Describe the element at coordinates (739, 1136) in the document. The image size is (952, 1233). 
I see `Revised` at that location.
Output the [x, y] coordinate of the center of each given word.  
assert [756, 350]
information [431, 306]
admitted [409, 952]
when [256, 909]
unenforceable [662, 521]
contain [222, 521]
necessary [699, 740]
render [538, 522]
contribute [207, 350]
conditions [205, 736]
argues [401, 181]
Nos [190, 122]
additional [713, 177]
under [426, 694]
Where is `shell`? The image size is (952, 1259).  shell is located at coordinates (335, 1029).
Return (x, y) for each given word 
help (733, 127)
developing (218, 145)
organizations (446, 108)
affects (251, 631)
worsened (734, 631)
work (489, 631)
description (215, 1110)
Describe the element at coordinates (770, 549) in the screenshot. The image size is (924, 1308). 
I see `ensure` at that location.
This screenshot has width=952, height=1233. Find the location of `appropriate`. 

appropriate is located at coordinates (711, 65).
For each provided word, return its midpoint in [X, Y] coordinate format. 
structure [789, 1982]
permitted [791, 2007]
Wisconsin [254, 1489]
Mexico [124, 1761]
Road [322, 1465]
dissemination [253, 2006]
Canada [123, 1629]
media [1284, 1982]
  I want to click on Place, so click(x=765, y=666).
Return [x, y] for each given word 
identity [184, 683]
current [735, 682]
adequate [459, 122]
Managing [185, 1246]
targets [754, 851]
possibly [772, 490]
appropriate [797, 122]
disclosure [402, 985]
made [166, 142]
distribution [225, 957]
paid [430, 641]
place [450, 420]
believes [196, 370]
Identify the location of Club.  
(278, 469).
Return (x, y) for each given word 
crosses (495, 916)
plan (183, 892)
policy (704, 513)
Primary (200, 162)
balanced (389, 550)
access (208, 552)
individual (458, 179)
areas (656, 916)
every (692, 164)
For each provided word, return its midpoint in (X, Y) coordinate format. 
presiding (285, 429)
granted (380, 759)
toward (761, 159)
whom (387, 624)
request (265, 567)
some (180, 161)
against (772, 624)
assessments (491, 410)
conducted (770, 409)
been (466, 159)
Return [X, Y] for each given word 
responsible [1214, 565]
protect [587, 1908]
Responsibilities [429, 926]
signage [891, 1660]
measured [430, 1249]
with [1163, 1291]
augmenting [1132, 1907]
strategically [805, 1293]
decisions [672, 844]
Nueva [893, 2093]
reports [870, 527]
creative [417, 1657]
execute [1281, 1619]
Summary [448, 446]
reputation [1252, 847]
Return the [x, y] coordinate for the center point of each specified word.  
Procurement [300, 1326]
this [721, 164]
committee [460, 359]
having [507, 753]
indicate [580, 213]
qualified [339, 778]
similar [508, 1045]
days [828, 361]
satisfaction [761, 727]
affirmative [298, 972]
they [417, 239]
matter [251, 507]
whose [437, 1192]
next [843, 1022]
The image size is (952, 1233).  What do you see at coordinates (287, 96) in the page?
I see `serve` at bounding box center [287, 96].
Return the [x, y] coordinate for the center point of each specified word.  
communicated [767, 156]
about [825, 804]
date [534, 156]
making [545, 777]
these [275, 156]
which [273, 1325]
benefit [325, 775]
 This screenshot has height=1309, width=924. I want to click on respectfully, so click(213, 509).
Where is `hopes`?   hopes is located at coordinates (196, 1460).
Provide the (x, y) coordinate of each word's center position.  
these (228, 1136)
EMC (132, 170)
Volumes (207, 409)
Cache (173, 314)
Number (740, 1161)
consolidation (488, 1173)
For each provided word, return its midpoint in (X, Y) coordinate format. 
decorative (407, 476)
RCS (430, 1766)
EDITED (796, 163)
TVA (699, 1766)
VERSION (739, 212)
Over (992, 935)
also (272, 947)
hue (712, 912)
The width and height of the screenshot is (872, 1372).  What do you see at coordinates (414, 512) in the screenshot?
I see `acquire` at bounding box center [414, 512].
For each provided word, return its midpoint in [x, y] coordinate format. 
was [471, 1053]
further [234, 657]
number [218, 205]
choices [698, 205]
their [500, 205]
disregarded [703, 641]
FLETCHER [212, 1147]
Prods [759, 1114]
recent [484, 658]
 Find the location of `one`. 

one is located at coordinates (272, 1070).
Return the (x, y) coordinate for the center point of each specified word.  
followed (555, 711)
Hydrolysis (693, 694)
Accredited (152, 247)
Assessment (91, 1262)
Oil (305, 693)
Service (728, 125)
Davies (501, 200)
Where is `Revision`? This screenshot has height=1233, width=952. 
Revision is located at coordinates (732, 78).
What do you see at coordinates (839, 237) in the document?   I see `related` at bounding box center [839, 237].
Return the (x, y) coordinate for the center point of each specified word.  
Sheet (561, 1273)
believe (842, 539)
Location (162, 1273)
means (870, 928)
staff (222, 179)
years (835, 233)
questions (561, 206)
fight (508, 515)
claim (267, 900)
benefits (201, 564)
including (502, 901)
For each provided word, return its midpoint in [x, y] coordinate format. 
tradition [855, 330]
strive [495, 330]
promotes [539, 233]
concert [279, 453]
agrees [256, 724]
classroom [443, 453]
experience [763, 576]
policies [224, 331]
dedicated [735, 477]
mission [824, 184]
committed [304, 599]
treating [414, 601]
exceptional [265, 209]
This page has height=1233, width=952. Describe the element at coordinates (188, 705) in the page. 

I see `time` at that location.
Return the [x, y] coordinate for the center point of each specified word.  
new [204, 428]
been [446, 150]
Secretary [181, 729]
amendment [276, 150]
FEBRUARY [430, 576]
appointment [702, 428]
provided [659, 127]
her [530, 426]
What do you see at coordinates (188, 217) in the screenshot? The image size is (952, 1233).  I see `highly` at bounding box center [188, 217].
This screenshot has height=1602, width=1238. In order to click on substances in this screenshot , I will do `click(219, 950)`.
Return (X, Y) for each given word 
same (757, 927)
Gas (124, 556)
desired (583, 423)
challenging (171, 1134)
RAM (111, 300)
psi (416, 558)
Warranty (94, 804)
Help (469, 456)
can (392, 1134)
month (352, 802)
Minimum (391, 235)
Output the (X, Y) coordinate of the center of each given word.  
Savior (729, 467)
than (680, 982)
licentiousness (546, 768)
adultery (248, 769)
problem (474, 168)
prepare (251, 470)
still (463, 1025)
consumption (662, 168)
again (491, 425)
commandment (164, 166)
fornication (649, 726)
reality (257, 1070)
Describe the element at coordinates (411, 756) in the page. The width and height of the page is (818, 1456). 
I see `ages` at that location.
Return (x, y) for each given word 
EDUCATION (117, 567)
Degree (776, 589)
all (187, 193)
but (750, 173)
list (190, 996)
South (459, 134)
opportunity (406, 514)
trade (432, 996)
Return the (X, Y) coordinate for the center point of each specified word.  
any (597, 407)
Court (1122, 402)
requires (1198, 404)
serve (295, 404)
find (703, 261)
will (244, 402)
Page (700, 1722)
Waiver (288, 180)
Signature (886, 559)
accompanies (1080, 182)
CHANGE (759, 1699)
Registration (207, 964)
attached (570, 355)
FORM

> **WRITTEN TASK**: Copy out the whole listing above verbatim, line by line, with no changes.

> **COMPLETE ANSWER**:
Describe the element at coordinates (739, 1136) in the document. The image size is (952, 1233). 
I see `Revised` at that location.
Output the [x, y] coordinate of the center of each given word.  
assert [756, 350]
information [431, 306]
admitted [409, 952]
when [256, 909]
unenforceable [662, 521]
contain [222, 521]
necessary [699, 740]
render [538, 522]
contribute [207, 350]
conditions [205, 736]
argues [401, 181]
Nos [190, 122]
additional [713, 177]
under [426, 694]
Where is `shell`? The image size is (952, 1259).  shell is located at coordinates (335, 1029).
Return (x, y) for each given word 
help (733, 127)
developing (218, 145)
organizations (446, 108)
affects (251, 631)
worsened (734, 631)
work (489, 631)
description (215, 1110)
Describe the element at coordinates (770, 549) in the screenshot. The image size is (924, 1308). 
I see `ensure` at that location.
This screenshot has width=952, height=1233. Find the location of `appropriate`. 

appropriate is located at coordinates (711, 65).
For each provided word, return its midpoint in [X, Y] coordinate format. 
structure [789, 1982]
permitted [791, 2007]
Wisconsin [254, 1489]
Mexico [124, 1761]
Road [322, 1465]
dissemination [253, 2006]
Canada [123, 1629]
media [1284, 1982]
  I want to click on Place, so click(x=765, y=666).
Return [x, y] for each given word 
identity [184, 683]
current [735, 682]
adequate [459, 122]
Managing [185, 1246]
targets [754, 851]
possibly [772, 490]
appropriate [797, 122]
disclosure [402, 985]
made [166, 142]
distribution [225, 957]
paid [430, 641]
place [450, 420]
believes [196, 370]
Identify the location of Club.  
(278, 469).
Return (x, y) for each given word 
crosses (495, 916)
plan (183, 892)
policy (704, 513)
Primary (200, 162)
balanced (389, 550)
access (208, 552)
individual (458, 179)
areas (656, 916)
every (692, 164)
For each provided word, return its midpoint in (X, Y) coordinate format. 
presiding (285, 429)
granted (380, 759)
toward (761, 159)
whom (387, 624)
request (265, 567)
some (180, 161)
against (772, 624)
assessments (491, 410)
conducted (770, 409)
been (466, 159)
Return [X, Y] for each given word 
responsible [1214, 565]
protect [587, 1908]
Responsibilities [429, 926]
signage [891, 1660]
measured [430, 1249]
with [1163, 1291]
augmenting [1132, 1907]
strategically [805, 1293]
decisions [672, 844]
Nueva [893, 2093]
reports [870, 527]
creative [417, 1657]
execute [1281, 1619]
Summary [448, 446]
reputation [1252, 847]
Return the [x, y] coordinate for the center point of each specified word.  
Procurement [300, 1326]
this [721, 164]
committee [460, 359]
having [507, 753]
indicate [580, 213]
qualified [339, 778]
similar [508, 1045]
days [828, 361]
satisfaction [761, 727]
affirmative [298, 972]
they [417, 239]
matter [251, 507]
whose [437, 1192]
next [843, 1022]
The image size is (952, 1233).  What do you see at coordinates (287, 96) in the page?
I see `serve` at bounding box center [287, 96].
Return the [x, y] coordinate for the center point of each specified word.  
communicated [767, 156]
about [825, 804]
date [534, 156]
making [545, 777]
these [275, 156]
which [273, 1325]
benefit [325, 775]
 This screenshot has height=1309, width=924. I want to click on respectfully, so click(213, 509).
Where is `hopes`?   hopes is located at coordinates (196, 1460).
Provide the (x, y) coordinate of each word's center position.  
these (228, 1136)
EMC (132, 170)
Volumes (207, 409)
Cache (173, 314)
Number (740, 1161)
consolidation (488, 1173)
For each provided word, return its midpoint in (X, Y) coordinate format. 
decorative (407, 476)
RCS (430, 1766)
EDITED (796, 163)
TVA (699, 1766)
VERSION (739, 212)
Over (992, 935)
also (272, 947)
hue (712, 912)
The width and height of the screenshot is (872, 1372).  What do you see at coordinates (414, 512) in the screenshot?
I see `acquire` at bounding box center [414, 512].
For each provided word, return its midpoint in [x, y] coordinate format. 
was [471, 1053]
further [234, 657]
number [218, 205]
choices [698, 205]
their [500, 205]
disregarded [703, 641]
FLETCHER [212, 1147]
Prods [759, 1114]
recent [484, 658]
 Find the location of `one`. 

one is located at coordinates (272, 1070).
Return the (x, y) coordinate for the center point of each specified word.  
followed (555, 711)
Hydrolysis (693, 694)
Accredited (152, 247)
Assessment (91, 1262)
Oil (305, 693)
Service (728, 125)
Davies (501, 200)
Where is `Revision`? This screenshot has height=1233, width=952. 
Revision is located at coordinates (732, 78).
What do you see at coordinates (839, 237) in the document?   I see `related` at bounding box center [839, 237].
Return the (x, y) coordinate for the center point of each specified word.  
Sheet (561, 1273)
believe (842, 539)
Location (162, 1273)
means (870, 928)
staff (222, 179)
years (835, 233)
questions (561, 206)
fight (508, 515)
claim (267, 900)
benefits (201, 564)
including (502, 901)
For each provided word, return its midpoint in [x, y] coordinate format. 
tradition [855, 330]
strive [495, 330]
promotes [539, 233]
concert [279, 453]
agrees [256, 724]
classroom [443, 453]
experience [763, 576]
policies [224, 331]
dedicated [735, 477]
mission [824, 184]
committed [304, 599]
treating [414, 601]
exceptional [265, 209]
This page has height=1233, width=952. Describe the element at coordinates (188, 705) in the page. 

I see `time` at that location.
Return the [x, y] coordinate for the center point of each specified word.  
new [204, 428]
been [446, 150]
Secretary [181, 729]
amendment [276, 150]
FEBRUARY [430, 576]
appointment [702, 428]
provided [659, 127]
her [530, 426]
What do you see at coordinates (188, 217) in the screenshot? The image size is (952, 1233).  I see `highly` at bounding box center [188, 217].
This screenshot has height=1602, width=1238. In order to click on substances in this screenshot , I will do `click(219, 950)`.
Return (X, Y) for each given word 
same (757, 927)
Gas (124, 556)
desired (583, 423)
challenging (171, 1134)
RAM (111, 300)
psi (416, 558)
Warranty (94, 804)
Help (469, 456)
can (392, 1134)
month (352, 802)
Minimum (391, 235)
Output the (X, Y) coordinate of the center of each given word.  
Savior (729, 467)
than (680, 982)
licentiousness (546, 768)
adultery (248, 769)
problem (474, 168)
prepare (251, 470)
still (463, 1025)
consumption (662, 168)
again (491, 425)
commandment (164, 166)
fornication (649, 726)
reality (257, 1070)
Describe the element at coordinates (411, 756) in the page. The width and height of the page is (818, 1456). 
I see `ages` at that location.
Return (x, y) for each given word 
EDUCATION (117, 567)
Degree (776, 589)
all (187, 193)
but (750, 173)
list (190, 996)
South (459, 134)
opportunity (406, 514)
trade (432, 996)
Return the (X, Y) coordinate for the center point of each specified word.  
any (597, 407)
Court (1122, 402)
requires (1198, 404)
serve (295, 404)
find (703, 261)
will (244, 402)
Page (700, 1722)
Waiver (288, 180)
Signature (886, 559)
accompanies (1080, 182)
CHANGE (759, 1699)
Registration (207, 964)
attached (570, 355)
FORM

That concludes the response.